In situ hybridization histochemistry with synthetic oligonucleotides: Strategies and methods

Abstract

In situ hybridization histochemistry is a useful method for localizing specific mRNA and studying the regulation of gene expression in an anatomical context. Previously, classical recombinant DNA and microbiological techniques have been required to identify and nick-translate the cloned DNAs necessary for in situ hybridization experiments. These requirements can be circumvented by the use of synthetic oligonucleotides complementary to the mRNA of interest. Compared to cloned cDNA probes, oligonucleotides are easy to manufacture, penetrate tissue much more easily, can be made to correspond to a sequence at any point in a known cDNA structure, and allow for the design of more precise controls for in situ studies. We describe a number of considerations in oligonucleotide probe design, including unique probe design from cDNA sequences and mixed probe design from protein primary structure data. The issues of species specificity, G-C content, probe length, tissue-specific mRNA expression, repeated sequences, non-coding region specific probes, and gene family homologies are discussed in an in situ hybridization context. Alternative strategies for mixed probe design are also considered.
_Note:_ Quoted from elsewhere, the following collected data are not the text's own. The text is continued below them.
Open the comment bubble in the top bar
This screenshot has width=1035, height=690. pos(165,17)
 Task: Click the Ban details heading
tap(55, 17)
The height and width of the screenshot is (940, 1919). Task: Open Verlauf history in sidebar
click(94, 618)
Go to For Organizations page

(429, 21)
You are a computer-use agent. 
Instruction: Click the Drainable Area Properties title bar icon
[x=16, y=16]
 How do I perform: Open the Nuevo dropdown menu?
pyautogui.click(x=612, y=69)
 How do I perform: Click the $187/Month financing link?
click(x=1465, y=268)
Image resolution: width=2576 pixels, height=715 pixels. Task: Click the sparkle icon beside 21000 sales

Information on the synthesis, purification, and sequence confirmation of oligonucleotides is then presented, followed by methods for labeling and using these probes for in situ hybridization histochemistry. The special considerations of specificity controls are addressed, including combined in situ hybridization histochemistry and immunocytochemistry, competition studies, the use of multiple hybridization probes. Tm studies, and Northern analysis of extracted RNA. The current and future directions of research with this technique are considered, with emphasis on the need to improve quantitation in order to facilitate the study of gene expression and regulation at the single cell level.